- [Data under study]
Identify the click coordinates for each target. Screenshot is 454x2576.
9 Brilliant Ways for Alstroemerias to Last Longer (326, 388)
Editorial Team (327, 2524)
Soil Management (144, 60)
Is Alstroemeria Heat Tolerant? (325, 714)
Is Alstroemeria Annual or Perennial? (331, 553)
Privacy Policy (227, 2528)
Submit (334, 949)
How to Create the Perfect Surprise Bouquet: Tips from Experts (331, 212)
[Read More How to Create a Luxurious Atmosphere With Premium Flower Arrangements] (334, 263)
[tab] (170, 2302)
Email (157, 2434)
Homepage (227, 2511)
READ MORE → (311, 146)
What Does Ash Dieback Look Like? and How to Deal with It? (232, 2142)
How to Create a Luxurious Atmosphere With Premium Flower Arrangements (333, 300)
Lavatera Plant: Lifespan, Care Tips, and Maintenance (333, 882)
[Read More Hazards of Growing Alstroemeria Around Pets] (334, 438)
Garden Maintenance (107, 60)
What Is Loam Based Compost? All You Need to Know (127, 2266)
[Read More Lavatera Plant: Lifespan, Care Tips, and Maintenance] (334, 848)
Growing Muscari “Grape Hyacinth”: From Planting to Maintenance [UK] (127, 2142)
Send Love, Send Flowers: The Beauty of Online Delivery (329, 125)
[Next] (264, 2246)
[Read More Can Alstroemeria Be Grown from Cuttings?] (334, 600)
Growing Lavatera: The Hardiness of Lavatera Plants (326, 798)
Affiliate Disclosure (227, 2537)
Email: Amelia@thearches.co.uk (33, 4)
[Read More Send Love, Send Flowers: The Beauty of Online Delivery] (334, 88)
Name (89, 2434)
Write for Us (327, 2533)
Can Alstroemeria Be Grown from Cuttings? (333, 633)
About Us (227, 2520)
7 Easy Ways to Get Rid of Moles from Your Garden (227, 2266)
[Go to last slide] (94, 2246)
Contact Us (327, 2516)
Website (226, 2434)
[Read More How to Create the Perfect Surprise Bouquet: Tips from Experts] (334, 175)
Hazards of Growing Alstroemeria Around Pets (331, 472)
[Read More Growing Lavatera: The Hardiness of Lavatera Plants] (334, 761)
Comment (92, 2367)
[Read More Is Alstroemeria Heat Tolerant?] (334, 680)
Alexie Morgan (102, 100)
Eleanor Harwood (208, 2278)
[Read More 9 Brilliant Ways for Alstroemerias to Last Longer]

- [Task details] Take the entries above and return only the lines from the one with "Write for Us (327, 2533)" to the one with "Comment (92, 2367)", both included, unchanged.

- [Written answer]
Write for Us (327, 2533)
Can Alstroemeria Be Grown from Cuttings? (333, 633)
About Us (227, 2520)
7 Easy Ways to Get Rid of Moles from Your Garden (227, 2266)
[Go to last slide] (94, 2246)
Contact Us (327, 2516)
Website (226, 2434)
[Read More How to Create the Perfect Surprise Bouquet: Tips from Experts] (334, 175)
Hazards of Growing Alstroemeria Around Pets (331, 472)
[Read More Growing Lavatera: The Hardiness of Lavatera Plants] (334, 761)
Comment (92, 2367)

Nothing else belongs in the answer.